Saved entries

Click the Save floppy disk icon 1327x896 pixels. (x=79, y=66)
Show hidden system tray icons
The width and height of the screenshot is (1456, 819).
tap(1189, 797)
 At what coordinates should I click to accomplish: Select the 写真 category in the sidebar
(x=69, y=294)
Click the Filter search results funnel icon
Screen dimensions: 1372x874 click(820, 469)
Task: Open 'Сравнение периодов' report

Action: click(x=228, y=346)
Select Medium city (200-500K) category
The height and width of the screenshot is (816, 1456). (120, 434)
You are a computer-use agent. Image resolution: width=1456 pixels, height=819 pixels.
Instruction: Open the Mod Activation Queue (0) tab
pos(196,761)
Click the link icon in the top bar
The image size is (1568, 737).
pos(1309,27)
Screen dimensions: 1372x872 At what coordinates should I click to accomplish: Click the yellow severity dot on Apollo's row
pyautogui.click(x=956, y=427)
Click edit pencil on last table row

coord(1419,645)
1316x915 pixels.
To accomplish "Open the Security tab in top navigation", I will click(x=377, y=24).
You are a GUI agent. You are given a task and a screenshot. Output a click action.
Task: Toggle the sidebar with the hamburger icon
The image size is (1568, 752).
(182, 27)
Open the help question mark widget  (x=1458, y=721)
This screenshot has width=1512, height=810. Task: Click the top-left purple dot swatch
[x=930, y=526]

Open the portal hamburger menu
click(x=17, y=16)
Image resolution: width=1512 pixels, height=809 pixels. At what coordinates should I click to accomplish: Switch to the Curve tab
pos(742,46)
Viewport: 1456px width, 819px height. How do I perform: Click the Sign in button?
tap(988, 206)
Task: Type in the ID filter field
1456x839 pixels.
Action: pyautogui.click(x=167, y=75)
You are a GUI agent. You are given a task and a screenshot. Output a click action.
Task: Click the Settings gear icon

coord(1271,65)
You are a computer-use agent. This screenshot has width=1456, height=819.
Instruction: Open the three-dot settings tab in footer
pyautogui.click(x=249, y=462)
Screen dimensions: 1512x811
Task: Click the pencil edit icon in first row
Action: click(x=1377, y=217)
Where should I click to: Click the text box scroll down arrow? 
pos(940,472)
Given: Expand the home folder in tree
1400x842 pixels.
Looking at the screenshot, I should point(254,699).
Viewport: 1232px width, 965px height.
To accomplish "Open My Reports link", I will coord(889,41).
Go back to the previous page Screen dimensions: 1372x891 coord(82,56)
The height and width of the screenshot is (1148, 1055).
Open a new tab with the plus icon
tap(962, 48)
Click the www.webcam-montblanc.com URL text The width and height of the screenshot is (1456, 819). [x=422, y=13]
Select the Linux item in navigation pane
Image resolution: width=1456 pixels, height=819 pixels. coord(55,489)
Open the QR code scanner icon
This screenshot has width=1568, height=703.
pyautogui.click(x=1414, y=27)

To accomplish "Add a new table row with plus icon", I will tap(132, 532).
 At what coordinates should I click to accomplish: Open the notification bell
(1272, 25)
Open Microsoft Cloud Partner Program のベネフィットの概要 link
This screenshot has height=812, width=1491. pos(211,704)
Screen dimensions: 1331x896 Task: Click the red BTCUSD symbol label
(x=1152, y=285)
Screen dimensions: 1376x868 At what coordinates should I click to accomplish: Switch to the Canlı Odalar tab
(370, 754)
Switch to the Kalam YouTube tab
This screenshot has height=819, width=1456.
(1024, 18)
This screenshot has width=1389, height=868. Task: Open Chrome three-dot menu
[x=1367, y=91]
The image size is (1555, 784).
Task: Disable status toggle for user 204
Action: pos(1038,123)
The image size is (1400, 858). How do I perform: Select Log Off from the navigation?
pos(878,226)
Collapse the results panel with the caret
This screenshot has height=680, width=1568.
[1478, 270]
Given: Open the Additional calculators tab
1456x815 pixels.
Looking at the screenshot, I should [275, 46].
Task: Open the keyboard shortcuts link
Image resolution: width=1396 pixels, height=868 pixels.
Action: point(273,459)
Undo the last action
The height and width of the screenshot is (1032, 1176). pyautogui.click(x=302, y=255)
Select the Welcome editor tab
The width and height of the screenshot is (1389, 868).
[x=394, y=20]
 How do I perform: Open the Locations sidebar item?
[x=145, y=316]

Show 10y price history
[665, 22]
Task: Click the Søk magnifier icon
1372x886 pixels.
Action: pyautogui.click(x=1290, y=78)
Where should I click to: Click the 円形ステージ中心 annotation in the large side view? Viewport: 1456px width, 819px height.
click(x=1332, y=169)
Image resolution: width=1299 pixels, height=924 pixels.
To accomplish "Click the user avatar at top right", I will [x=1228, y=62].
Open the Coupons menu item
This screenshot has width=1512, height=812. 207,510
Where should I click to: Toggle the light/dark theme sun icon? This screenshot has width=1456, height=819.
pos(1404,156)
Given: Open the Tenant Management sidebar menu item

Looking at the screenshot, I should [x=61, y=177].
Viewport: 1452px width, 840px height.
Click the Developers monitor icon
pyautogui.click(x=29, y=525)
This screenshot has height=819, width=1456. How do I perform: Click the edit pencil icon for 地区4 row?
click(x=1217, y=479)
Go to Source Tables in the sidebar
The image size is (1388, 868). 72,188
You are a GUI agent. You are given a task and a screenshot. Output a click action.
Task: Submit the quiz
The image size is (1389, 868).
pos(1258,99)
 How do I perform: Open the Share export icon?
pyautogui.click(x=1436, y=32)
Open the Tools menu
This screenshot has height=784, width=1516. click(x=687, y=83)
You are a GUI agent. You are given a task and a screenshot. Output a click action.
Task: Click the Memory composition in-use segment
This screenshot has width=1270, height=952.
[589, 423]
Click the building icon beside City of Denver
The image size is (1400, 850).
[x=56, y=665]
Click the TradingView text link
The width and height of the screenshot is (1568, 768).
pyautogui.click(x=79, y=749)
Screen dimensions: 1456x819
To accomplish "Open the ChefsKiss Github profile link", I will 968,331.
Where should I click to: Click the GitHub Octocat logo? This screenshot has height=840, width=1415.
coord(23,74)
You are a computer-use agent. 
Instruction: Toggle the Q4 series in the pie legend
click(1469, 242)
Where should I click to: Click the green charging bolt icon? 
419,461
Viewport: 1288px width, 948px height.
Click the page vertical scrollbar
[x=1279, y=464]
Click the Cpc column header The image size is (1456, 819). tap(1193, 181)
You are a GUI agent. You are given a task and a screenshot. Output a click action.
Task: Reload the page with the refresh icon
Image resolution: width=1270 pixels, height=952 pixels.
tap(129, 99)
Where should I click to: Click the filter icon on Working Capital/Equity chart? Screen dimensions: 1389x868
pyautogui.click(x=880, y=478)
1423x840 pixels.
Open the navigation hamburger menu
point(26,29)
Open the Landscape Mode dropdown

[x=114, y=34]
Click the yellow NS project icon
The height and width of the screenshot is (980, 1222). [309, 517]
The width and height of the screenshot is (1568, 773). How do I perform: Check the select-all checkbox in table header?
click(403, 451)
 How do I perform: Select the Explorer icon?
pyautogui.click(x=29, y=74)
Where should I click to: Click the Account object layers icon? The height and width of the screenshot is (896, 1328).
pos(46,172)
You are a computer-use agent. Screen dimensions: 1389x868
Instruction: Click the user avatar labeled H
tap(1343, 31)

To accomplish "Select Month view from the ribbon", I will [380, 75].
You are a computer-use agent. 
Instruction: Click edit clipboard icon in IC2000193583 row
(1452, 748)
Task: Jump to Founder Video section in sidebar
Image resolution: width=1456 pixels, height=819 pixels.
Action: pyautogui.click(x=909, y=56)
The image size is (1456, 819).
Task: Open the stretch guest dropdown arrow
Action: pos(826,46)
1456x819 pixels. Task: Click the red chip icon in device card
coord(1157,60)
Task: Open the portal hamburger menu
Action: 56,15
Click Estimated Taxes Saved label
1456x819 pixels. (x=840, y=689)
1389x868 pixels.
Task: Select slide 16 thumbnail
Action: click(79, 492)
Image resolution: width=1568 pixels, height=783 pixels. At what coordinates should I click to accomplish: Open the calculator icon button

TASK OBJECTIVE: The lines above from the one containing "Screen dimensions: 1331x896" through the one containing "Task: Open the keyboard shortcuts link" are to be set down exactly, and no others.

RESPONSE FOR THIS EXERCISE:
Screen dimensions: 1331x896 Task: Click the red BTCUSD symbol label
(x=1152, y=285)
Screen dimensions: 1376x868 At what coordinates should I click to accomplish: Switch to the Canlı Odalar tab
(370, 754)
Switch to the Kalam YouTube tab
This screenshot has height=819, width=1456.
(1024, 18)
This screenshot has width=1389, height=868. Task: Open Chrome three-dot menu
[x=1367, y=91]
The image size is (1555, 784).
Task: Disable status toggle for user 204
Action: pos(1038,123)
The image size is (1400, 858). How do I perform: Select Log Off from the navigation?
pos(878,226)
Collapse the results panel with the caret
This screenshot has height=680, width=1568.
[1478, 270]
Given: Open the Additional calculators tab
1456x815 pixels.
Looking at the screenshot, I should [275, 46].
Task: Open the keyboard shortcuts link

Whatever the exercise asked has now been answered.